**Supplied material**
•••••

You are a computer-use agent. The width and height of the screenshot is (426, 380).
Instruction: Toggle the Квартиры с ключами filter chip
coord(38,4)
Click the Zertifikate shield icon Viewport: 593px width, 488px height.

•••••

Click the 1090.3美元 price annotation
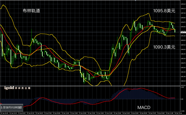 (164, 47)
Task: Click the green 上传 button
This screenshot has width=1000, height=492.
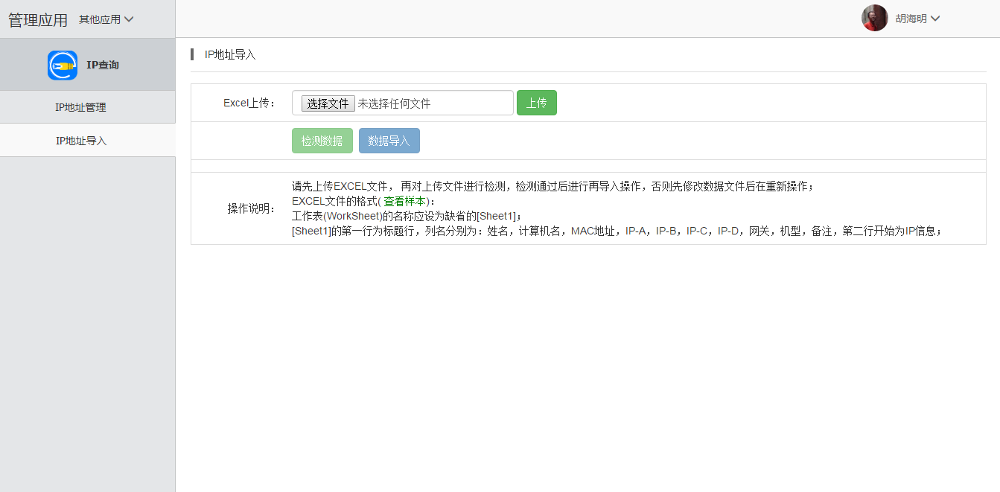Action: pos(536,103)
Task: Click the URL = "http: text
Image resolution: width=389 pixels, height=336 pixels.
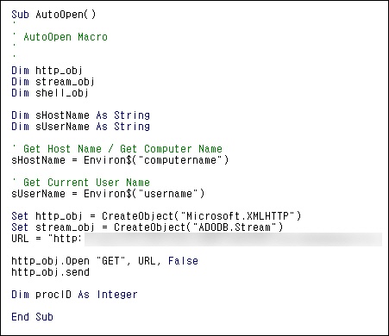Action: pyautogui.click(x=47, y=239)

•••••

**Set task**
Take the lines from the one containing "You are a computer-use" through the one containing "Click the Zertifikate" and write them out again, changing "filter chip" to "filter button" and leaving everything else untouched.

**Solution to the exercise**
You are a computer-use agent. The width and height of the screenshot is (426, 380).
Instruction: Toggle the Квартиры с ключами filter button
coord(38,4)
Click the Zertifikate shield icon Viewport: 593px width, 488px height.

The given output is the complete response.